The physical properties of oil and water are factors in the forecasts, said Doug Helton, incident operations coordinator for the National Oceanographic and Atmospheric Administration.
"We're mixing two liquids together," Helton said. "Every morning, when you pour milk in your coffee, you're doing the same experiment. It's a little hard to predict how that liquid will spread."
Textbook diagrams of clearly defined currents are oversimplified, he said. All around the main currents, eddies move in different directions.
"Oil can also get entrained in the main current," Helton said. "We're not seeing that right now, but we are seeing oil get entrained in these eddies."
The type of oil spewing from the well helps the situation, Lohrenz said.
"Sweet light crude doesn't have as heavy of a consistency, and it tends to break up and break down more rapidly than the type of oil, say, in the Exxon Valdez incident," he said.
Gulf water is warm, but the oil is warmer and lighter, so within two to three hours, it rises in droplets 5,000 feet to the surface, where the droplets coalesce into a slick, Helton said.
Some of it degrades during the ascent. Once at the surface, more of it evaporates into the atmosphere, where sunlight breaks it down into harmless elements, Lohrenz explained.
A multipronged human effort has had an impact, too.
"Several, several options are being exhausted here," said Adm. Thad Allen, commandant of the U.S. Coast Guard. "We have engineers that are on scene in Houston [Texas] with British Petroleum."
The Coast Guard and BP burned off limited parts of the oil slick earlier in the effort, but waves have been too high and winds too strong to do that for the past few days, Allen said.
Engineers were to try to place a "top hat" device over the source of the leak Thursday in another bid to channel the oil onto ships or stop the flow entirely.
If that fails, crews are preparing to plug the well with debris in what is being referred to as a "junk shot." Plans also are moving forward to drill a relief well to extract oil before it reaches the damaged one.
The state of Louisiana opened Mississippi River spillways to allow more fresh water to flow to the Gulf through the state's marshy "birdfoot" delta. The fresh water flows over the top of the heavier Gulf salt water, creating a physical barrier to incoming oil, Lorenz said.
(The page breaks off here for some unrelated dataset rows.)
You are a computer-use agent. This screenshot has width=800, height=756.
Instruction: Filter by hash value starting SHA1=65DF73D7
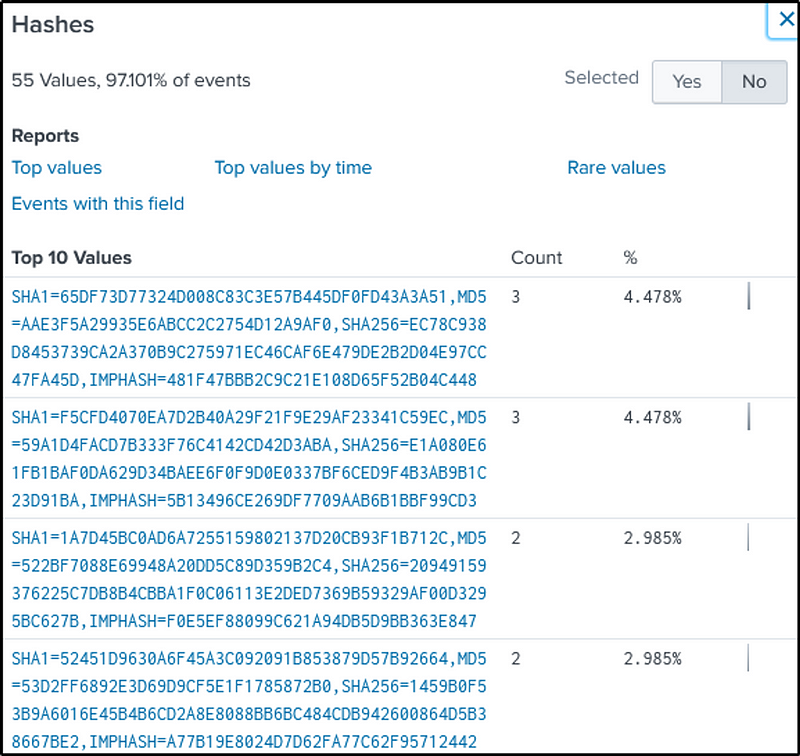tap(249, 338)
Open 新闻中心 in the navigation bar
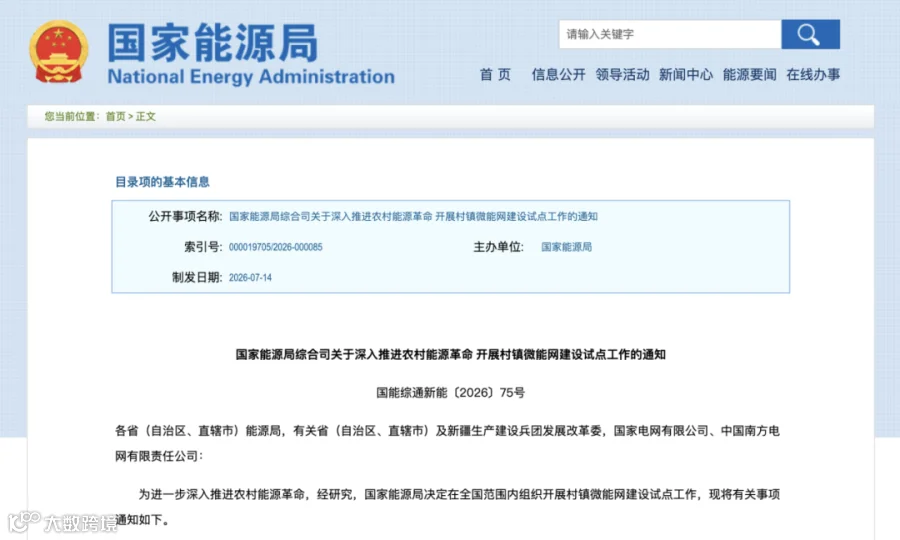 tap(685, 75)
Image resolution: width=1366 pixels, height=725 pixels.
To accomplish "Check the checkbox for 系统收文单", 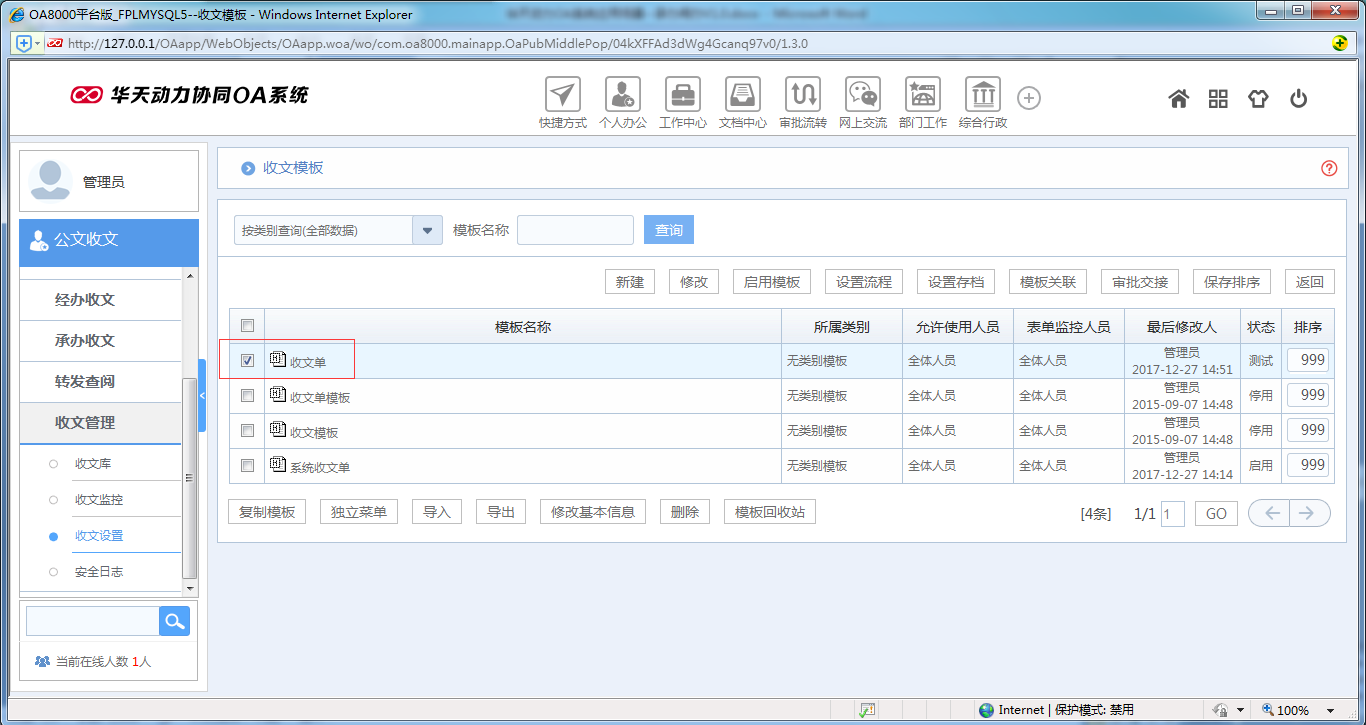I will tap(246, 464).
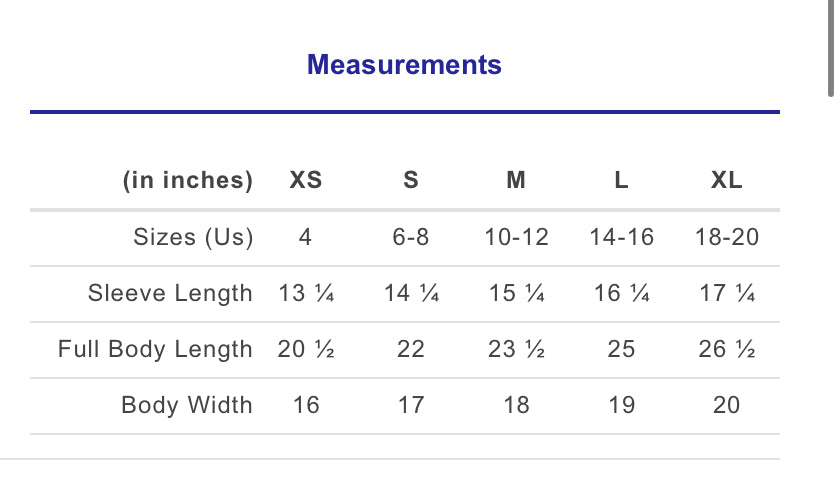Click the "(in inches)" header label
This screenshot has height=478, width=840.
point(188,181)
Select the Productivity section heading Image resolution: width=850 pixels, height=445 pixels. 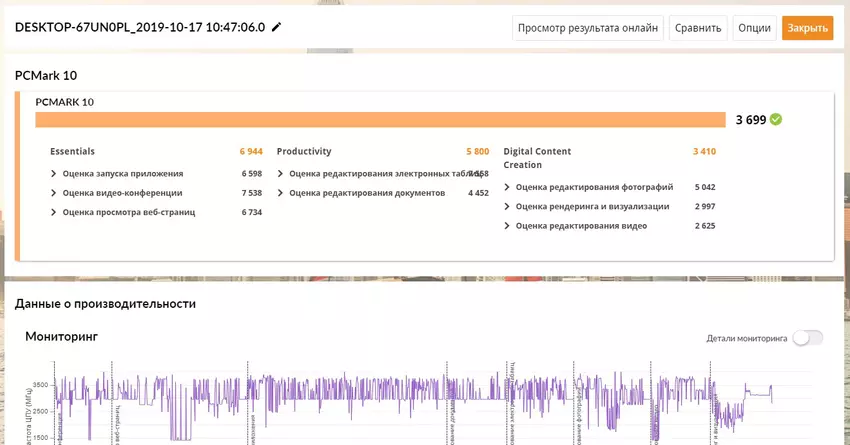304,152
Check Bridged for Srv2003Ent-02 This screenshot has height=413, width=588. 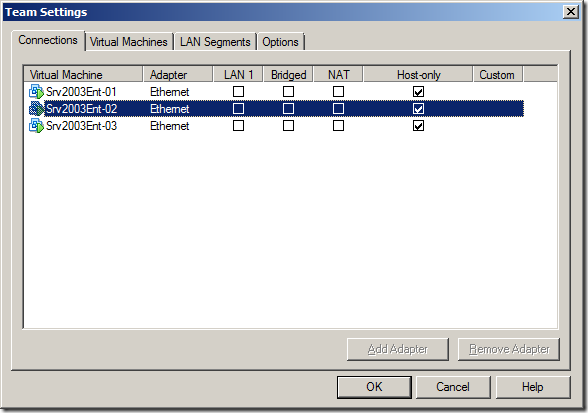click(x=288, y=109)
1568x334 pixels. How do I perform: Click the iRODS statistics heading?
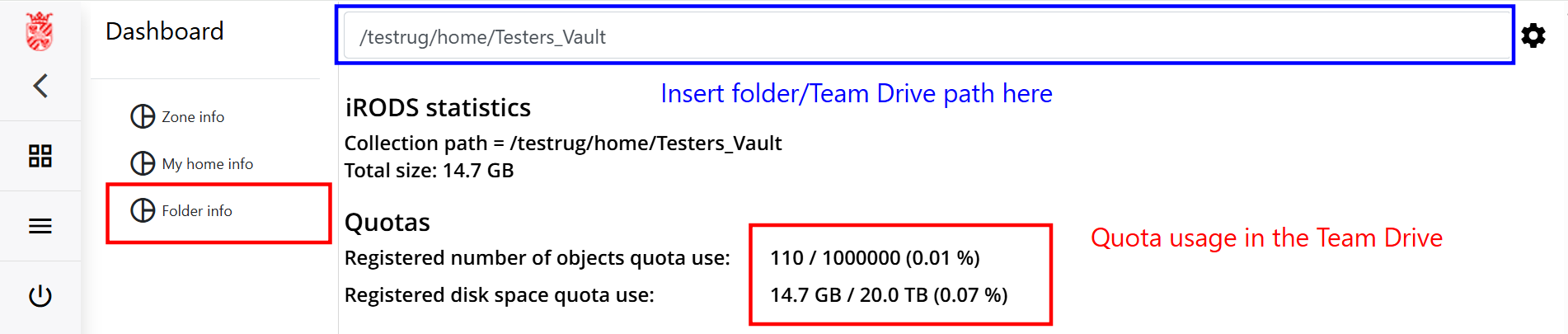438,108
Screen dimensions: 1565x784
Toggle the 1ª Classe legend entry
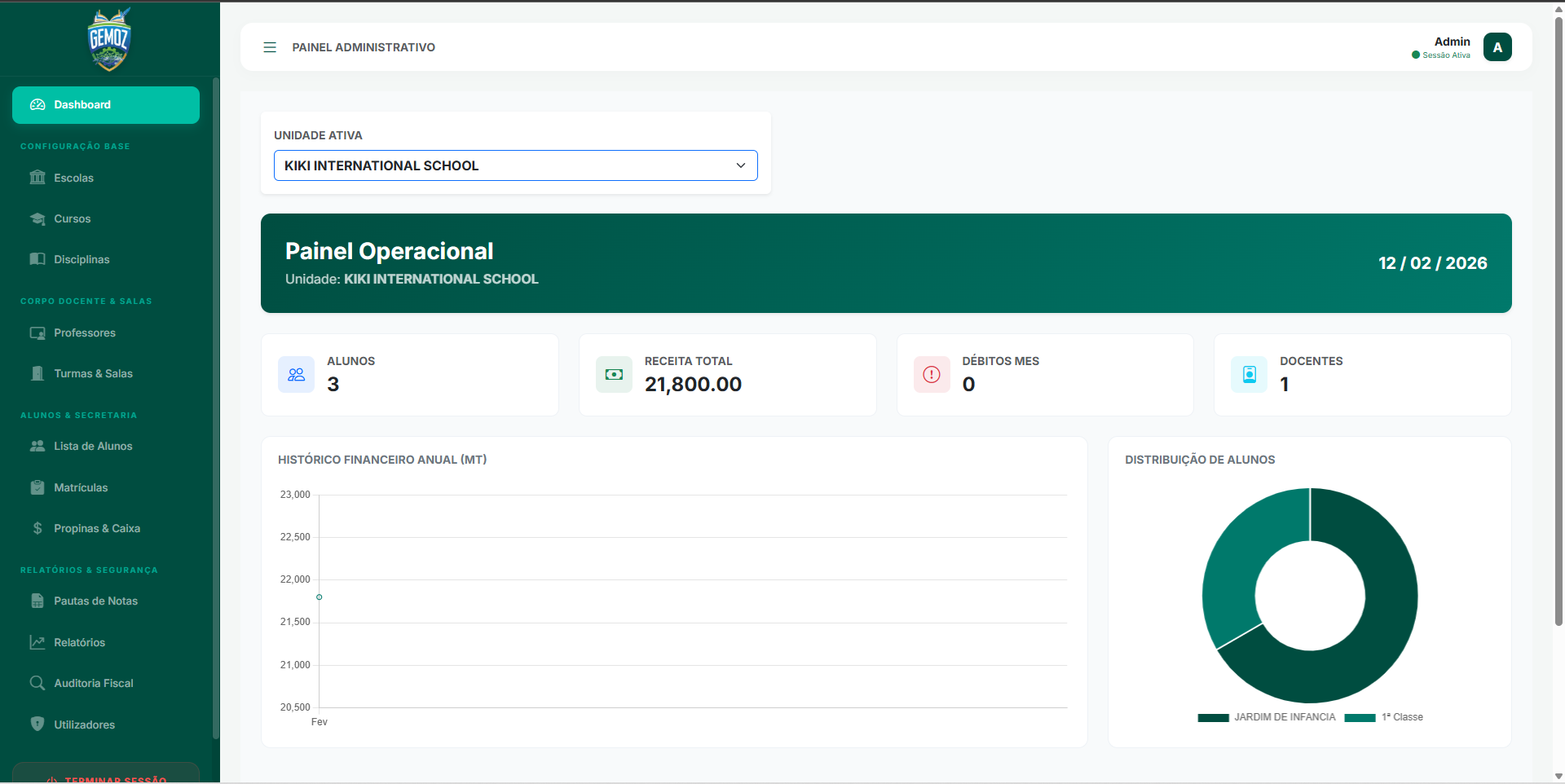tap(1385, 717)
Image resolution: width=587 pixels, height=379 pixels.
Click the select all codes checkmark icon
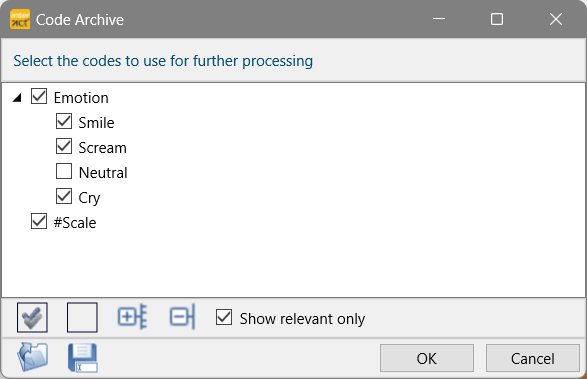(32, 318)
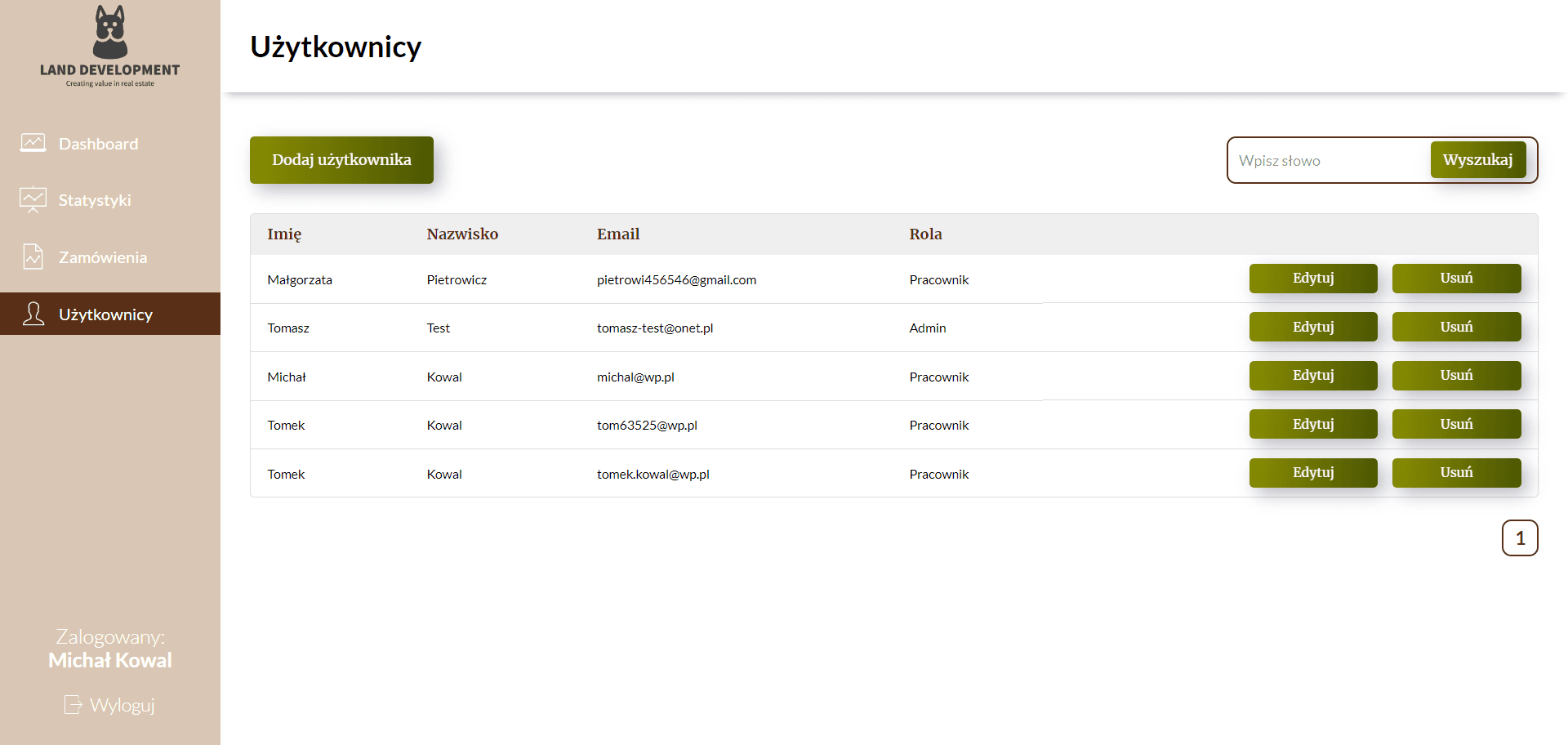Click the Nazwisko column header
Viewport: 1568px width, 745px height.
[x=462, y=234]
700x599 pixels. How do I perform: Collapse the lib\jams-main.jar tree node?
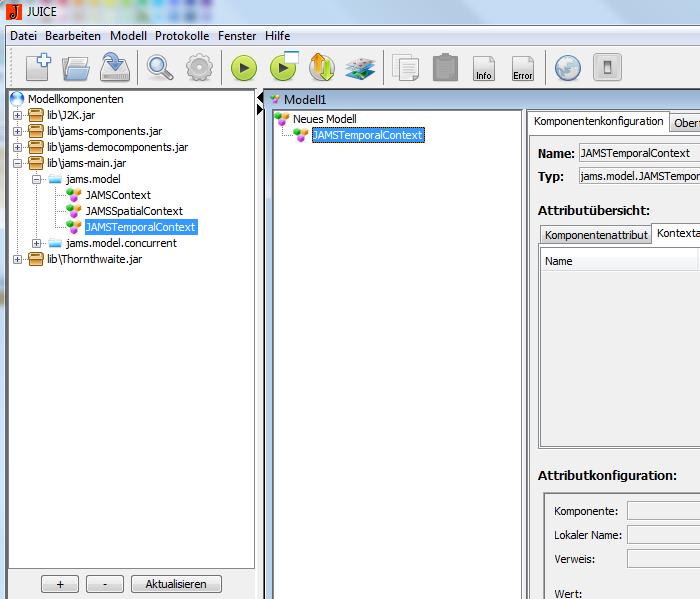18,163
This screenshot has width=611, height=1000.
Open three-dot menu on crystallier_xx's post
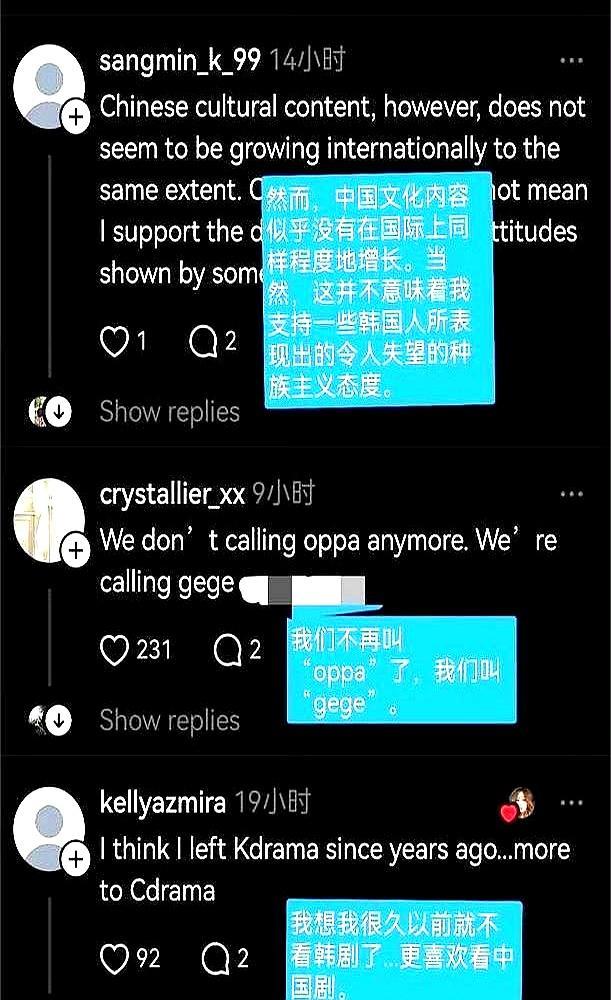click(571, 494)
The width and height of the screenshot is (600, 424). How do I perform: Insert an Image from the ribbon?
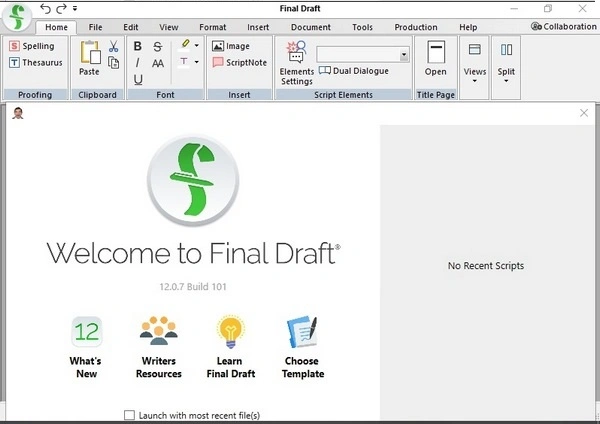point(231,46)
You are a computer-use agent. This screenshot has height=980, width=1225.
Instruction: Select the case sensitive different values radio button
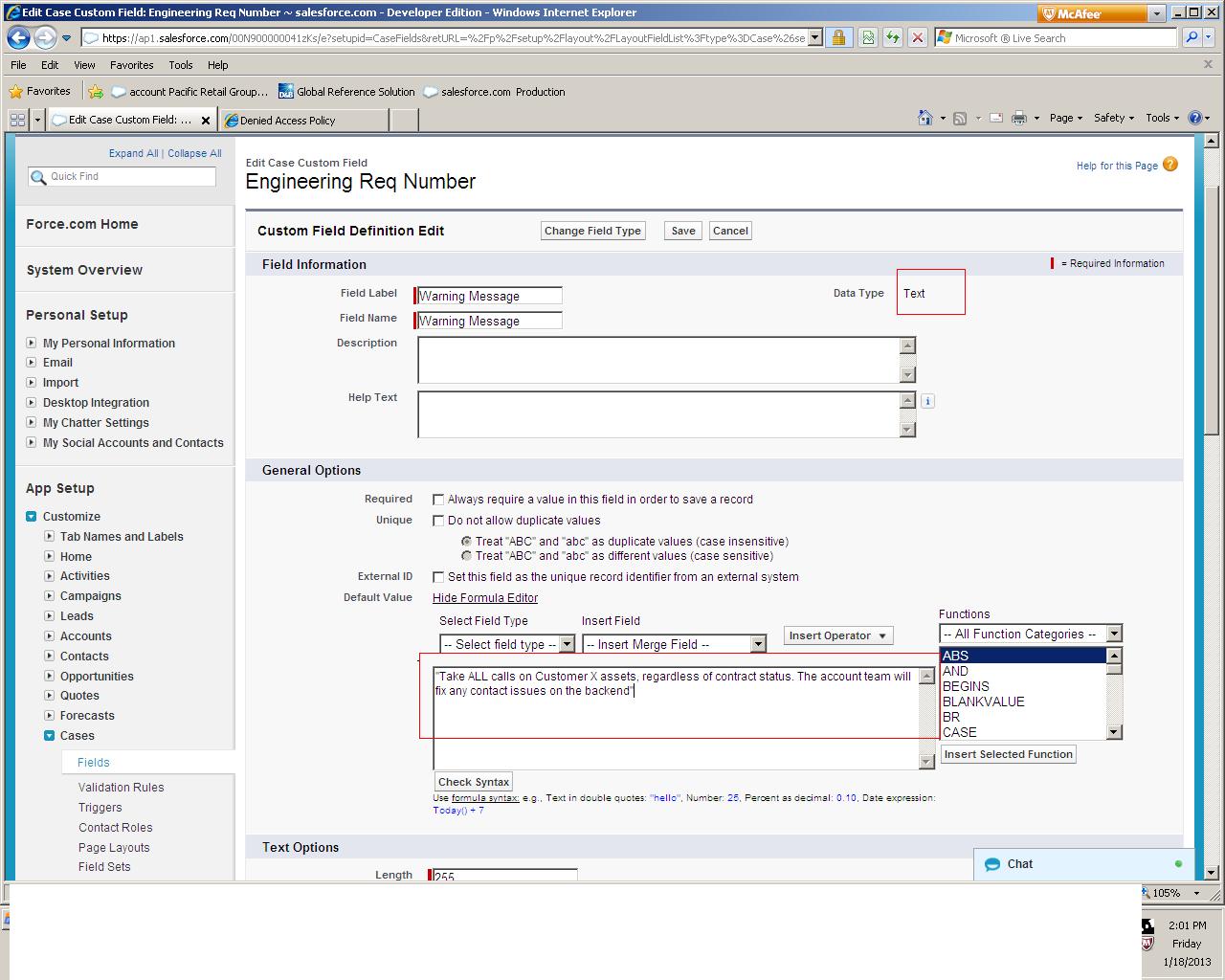(467, 556)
The oil then spreads out laterally, giving workers more time to skim it or use dispersants on it and the sun more time to evaporate it, he said.
About 13,000 people are involved in the containment and cleanup effort, according to the National Oceanographic and Atmospheric Administration.
The Coast Guard and erstwhile commercial fishing vessels have deployed more than 1.5 million feet of floating booms to keep the oil slick away from land. About 436,000 gallons of dispersant have been used, and approximately 4 million gallons of oily water has been collected, NOAA reported.
"Once it reaches shore, it's very difficult to deal with, and the damage could be severe," Lohrenz said.
The Florida Keys' fragile coral colonies are in no danger from the oil right now, Helton said.
"It would take a long time to get to Florida," he said. "By the time it got there, it would already be degrading."
In the meantime, the work continues.
"The best scenario is, they could shut down the flow of oil, and we could continue to contain the oil at the surface, and over time, natural processes could take care of the oil and break it down," Lohrenz said.
"The worst case is that we would have some kind of weather event that could push the oil ashore, especially into sensitive areas, and we have a lot of those along the coast."